As an advisor pre/post- the 2008 financial crisis and throughout subsequent periods of market volatility (such as 1994, wars, terrorist events, Brexit, you name it), when working with a new client I am regularly surprised by how often they do not have a handle on what is in their portfolio and/or purposes of an asset allocation or lack thereof.
During periods like the one we are in now, we watch television pundits that depending on the channel/time of day, are either predicting total market chaos, or a continuation of an extended bull market. Inevitably, it can create a lot of stress and confusion for an investor (and some financial advisors). In the end, investing should have the intended goal of creating “peace of mind” that a person(s) is on track so that they can breathe easier® (shameless plug), feel okay when they turn on the news and can live their lives the way they want to.
Knowing What You Own and Why You Own It – is always valuable because if the strategy is well thought out, and aligns with your time horizon and goals, it will go a long way to helping reduce stress and to gain the benefits of strategies working for you, versus against you. Capital One, the credit card company, has a good tagline, “What’s in your wallet?” I wonder, do you know what is in your portfolio and it’s purpose?
Once in a while a new client will say something like: “Hey Mark, I don’t intend to operate on my own brain or change my own oil, that’s what I have you for and I’m not interested in knowing all the intricacies of my portfolio.” I view this as a compliment and appreciate the fact they trust my judgement, I truly do. Many times however, the clients that are resistant to education are commonly the most stressed and operate more from emotions versus staying the course. Having an understanding of how different allocations and strategies can weather different market cycles is an important step. This is why clients do so much better while working with a financial advisor as opposed to doing it on their own. Some studies suggest a relationship with a financial advisor can boost returns as much as 3%. (Study 1, 2)

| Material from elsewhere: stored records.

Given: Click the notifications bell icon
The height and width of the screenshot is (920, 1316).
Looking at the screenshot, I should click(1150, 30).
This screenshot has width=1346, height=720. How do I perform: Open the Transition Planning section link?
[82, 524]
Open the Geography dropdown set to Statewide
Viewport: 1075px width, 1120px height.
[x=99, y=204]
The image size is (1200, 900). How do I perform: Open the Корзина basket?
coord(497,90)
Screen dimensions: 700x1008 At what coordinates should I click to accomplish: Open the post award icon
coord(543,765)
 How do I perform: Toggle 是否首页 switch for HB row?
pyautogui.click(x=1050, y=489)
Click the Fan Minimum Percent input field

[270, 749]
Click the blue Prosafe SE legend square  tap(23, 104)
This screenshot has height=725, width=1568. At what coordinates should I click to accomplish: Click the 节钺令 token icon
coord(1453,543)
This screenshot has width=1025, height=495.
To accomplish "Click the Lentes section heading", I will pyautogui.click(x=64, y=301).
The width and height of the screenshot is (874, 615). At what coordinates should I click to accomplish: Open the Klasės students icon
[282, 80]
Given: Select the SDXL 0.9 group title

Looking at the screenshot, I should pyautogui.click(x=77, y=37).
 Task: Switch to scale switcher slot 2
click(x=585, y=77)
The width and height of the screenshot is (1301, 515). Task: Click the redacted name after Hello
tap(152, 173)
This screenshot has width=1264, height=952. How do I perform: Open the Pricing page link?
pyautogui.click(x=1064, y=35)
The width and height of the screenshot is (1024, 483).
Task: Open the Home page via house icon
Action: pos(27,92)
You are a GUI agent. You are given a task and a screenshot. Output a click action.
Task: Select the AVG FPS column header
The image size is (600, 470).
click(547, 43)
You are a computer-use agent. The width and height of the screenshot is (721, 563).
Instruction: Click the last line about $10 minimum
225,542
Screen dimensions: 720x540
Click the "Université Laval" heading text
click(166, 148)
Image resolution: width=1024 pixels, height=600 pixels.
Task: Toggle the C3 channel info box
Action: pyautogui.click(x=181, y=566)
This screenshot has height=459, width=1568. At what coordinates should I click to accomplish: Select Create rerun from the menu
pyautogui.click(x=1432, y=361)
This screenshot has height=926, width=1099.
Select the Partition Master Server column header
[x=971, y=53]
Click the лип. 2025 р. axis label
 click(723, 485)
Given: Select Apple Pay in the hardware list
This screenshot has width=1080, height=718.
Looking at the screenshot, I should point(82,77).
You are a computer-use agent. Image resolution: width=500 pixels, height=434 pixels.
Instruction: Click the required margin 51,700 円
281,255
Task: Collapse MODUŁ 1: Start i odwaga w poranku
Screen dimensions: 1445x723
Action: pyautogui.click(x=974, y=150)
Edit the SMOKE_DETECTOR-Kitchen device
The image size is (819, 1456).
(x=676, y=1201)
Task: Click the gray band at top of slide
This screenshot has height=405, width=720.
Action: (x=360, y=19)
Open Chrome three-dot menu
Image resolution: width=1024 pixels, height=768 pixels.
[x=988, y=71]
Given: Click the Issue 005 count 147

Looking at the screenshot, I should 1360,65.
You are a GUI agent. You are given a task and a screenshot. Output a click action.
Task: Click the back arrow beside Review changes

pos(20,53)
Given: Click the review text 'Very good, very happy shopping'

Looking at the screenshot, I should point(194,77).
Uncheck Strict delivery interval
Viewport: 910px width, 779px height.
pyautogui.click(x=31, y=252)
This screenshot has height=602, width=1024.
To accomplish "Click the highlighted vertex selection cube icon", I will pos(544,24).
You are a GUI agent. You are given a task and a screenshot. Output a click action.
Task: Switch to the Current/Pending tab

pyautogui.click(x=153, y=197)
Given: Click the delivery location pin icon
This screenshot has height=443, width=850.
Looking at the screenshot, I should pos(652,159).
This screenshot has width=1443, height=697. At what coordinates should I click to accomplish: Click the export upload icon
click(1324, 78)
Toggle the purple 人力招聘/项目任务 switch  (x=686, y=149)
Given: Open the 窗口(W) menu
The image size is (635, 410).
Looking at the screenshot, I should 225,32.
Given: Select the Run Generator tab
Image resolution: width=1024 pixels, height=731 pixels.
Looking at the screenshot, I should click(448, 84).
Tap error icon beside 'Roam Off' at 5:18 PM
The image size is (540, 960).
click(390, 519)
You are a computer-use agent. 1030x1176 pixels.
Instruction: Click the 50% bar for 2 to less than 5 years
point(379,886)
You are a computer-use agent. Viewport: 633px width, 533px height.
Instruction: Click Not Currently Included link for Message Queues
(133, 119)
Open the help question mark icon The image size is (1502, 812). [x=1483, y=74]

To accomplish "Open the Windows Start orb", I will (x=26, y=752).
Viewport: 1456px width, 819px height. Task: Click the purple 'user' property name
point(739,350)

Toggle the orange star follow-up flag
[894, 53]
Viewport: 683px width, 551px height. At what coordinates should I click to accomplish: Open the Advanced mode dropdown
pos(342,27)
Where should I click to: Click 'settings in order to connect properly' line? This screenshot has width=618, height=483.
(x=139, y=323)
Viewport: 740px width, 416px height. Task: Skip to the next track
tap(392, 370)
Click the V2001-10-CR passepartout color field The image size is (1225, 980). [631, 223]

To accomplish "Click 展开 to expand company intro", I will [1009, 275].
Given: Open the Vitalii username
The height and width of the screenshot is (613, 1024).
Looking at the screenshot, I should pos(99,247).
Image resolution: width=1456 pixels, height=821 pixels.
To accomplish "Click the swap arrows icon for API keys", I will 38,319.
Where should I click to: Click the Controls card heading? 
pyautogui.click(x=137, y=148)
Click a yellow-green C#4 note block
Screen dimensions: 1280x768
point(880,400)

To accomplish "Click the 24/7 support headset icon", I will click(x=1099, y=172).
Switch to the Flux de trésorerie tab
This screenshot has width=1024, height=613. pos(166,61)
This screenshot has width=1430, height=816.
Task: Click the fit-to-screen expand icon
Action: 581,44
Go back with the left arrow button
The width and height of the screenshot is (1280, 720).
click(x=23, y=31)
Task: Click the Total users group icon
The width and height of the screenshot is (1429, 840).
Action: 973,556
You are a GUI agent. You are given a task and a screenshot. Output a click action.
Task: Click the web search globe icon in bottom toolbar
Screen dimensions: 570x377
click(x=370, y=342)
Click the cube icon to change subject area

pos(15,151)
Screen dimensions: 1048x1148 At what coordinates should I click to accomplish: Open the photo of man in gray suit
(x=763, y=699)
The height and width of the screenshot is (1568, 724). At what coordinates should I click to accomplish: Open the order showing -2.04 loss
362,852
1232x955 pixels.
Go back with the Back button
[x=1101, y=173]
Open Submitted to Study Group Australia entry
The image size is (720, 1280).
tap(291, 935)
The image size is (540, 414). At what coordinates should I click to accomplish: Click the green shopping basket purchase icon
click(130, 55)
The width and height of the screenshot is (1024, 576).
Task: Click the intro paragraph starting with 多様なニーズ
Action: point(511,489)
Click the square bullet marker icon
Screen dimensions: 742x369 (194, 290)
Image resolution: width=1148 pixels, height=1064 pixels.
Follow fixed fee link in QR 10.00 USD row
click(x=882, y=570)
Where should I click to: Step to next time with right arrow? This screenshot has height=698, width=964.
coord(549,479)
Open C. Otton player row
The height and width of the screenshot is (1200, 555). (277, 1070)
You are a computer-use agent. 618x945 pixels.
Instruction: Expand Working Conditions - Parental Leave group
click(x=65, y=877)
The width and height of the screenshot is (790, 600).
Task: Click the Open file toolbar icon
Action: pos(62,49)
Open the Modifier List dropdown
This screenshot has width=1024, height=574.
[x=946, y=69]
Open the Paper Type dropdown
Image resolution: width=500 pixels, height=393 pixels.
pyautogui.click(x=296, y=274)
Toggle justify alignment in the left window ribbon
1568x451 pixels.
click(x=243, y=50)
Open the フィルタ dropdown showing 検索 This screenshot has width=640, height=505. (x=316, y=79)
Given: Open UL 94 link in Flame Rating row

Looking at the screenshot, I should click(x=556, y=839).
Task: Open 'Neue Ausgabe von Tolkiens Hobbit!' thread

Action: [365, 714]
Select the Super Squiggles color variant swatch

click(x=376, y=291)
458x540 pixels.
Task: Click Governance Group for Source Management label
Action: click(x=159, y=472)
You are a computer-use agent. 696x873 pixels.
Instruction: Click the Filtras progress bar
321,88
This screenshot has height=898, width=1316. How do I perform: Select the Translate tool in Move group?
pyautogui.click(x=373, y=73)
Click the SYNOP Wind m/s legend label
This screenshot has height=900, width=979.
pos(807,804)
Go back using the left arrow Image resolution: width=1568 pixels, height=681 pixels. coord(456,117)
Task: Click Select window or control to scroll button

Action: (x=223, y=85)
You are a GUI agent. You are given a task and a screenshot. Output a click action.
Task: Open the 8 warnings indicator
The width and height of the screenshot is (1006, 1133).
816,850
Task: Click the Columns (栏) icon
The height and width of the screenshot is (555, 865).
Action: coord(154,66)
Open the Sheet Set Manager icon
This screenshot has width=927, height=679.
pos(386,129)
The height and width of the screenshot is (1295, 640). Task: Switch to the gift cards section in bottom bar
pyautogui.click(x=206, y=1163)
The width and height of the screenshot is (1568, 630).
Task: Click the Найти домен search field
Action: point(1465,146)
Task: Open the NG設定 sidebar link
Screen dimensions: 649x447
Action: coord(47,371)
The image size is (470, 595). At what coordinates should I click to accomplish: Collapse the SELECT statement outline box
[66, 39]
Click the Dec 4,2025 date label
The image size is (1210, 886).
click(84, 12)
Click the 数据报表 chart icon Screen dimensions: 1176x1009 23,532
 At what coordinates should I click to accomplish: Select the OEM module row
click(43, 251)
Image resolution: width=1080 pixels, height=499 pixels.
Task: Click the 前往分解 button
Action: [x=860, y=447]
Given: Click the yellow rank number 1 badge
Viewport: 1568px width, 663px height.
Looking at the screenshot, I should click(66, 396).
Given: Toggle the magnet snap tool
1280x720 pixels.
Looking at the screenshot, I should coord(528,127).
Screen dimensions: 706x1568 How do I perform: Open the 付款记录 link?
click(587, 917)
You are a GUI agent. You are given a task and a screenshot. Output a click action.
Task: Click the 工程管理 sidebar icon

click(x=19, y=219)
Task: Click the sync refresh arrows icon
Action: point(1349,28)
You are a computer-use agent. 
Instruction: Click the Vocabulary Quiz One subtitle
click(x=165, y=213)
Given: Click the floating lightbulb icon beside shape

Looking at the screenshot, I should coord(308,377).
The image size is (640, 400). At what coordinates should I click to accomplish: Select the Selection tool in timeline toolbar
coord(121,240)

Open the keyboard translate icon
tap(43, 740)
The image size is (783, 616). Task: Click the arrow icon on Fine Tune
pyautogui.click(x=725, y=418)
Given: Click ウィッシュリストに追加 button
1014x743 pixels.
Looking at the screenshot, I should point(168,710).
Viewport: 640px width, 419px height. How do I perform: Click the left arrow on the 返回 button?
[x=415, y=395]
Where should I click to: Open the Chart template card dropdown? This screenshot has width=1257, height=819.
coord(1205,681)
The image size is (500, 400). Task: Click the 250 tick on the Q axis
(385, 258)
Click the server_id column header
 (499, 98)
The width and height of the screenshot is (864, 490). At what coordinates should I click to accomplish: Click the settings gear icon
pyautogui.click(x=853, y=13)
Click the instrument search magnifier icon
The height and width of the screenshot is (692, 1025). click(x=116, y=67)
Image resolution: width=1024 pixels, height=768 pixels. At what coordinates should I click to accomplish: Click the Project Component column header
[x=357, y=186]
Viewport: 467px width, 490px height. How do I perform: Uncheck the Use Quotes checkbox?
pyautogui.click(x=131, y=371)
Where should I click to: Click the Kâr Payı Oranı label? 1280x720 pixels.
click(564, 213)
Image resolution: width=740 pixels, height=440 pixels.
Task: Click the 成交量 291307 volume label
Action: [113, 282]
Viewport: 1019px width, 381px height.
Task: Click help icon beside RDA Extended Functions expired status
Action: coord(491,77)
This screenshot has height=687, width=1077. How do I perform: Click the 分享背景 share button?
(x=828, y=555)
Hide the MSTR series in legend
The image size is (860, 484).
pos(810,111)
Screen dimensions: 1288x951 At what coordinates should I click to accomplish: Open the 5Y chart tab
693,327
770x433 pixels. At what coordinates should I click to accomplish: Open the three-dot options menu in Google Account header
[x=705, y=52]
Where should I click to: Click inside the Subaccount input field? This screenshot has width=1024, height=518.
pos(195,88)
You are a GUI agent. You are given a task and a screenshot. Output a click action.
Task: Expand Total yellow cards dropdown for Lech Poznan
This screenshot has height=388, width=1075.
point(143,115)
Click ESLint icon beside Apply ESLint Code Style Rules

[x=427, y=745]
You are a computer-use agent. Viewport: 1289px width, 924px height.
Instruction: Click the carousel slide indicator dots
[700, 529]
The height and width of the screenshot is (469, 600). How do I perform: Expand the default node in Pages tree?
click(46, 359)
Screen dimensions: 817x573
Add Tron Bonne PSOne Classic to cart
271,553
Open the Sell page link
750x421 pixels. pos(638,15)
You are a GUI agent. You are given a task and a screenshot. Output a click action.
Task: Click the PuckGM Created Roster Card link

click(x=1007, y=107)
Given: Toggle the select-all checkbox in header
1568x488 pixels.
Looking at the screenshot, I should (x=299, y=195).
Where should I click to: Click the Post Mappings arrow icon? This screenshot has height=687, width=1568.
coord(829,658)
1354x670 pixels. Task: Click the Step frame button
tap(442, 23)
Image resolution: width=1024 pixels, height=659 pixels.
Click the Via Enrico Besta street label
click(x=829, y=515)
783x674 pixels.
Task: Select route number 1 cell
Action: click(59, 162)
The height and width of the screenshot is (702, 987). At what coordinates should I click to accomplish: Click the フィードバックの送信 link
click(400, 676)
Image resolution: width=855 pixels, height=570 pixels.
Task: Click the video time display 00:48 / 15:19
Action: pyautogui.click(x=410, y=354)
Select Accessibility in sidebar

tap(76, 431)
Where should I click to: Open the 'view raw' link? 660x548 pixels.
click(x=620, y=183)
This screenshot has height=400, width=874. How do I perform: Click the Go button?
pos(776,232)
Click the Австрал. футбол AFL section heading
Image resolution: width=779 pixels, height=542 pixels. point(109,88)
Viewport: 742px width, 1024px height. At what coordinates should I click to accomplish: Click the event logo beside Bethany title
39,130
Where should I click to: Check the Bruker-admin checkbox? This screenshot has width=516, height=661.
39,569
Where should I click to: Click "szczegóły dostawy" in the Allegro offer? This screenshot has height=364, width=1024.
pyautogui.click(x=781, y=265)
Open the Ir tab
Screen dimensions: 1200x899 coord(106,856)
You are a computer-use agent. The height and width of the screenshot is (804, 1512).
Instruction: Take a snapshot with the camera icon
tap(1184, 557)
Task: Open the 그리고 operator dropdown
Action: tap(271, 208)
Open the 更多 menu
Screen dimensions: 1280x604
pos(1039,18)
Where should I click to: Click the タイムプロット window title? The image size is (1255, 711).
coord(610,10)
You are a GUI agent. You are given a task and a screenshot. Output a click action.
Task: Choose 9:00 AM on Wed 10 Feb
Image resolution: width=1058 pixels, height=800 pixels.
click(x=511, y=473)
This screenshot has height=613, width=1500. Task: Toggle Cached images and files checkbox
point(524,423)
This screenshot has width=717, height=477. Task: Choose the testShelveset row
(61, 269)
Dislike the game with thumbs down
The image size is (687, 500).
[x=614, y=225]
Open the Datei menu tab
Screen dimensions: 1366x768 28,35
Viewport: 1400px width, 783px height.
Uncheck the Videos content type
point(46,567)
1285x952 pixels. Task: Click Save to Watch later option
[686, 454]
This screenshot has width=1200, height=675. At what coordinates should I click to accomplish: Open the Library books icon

What’s a Bad Financial Product?
I feel the regulators have done an excellent job protecting the consumer, for the most part. As an advisor, it is true, I spend a lot of time speaking with clients about what not to buy (too many to list here). The ideas my clients are presented with are endless. When looking at investment vehicles, I am often asked if XYZ product is bad, or if they have read or heard somewhere to stay away from “X”. In my experience, the real issue is often that problems typically arise when XYZ product does not match the goal or time horizon, thereby defeating what the strategy and product was designed to accomplish. The strategy could be inflexible for long periods of time, creating extra costs to unwind (fees, taxes, etc.).
Tying this all together and understanding that even a little knowledge base is a good investment in yourself. It is important to collaborate with your advisor to get the results you deserve and reduce stress for when and if the next investment winter arrives because we know history has a way of repeating itself.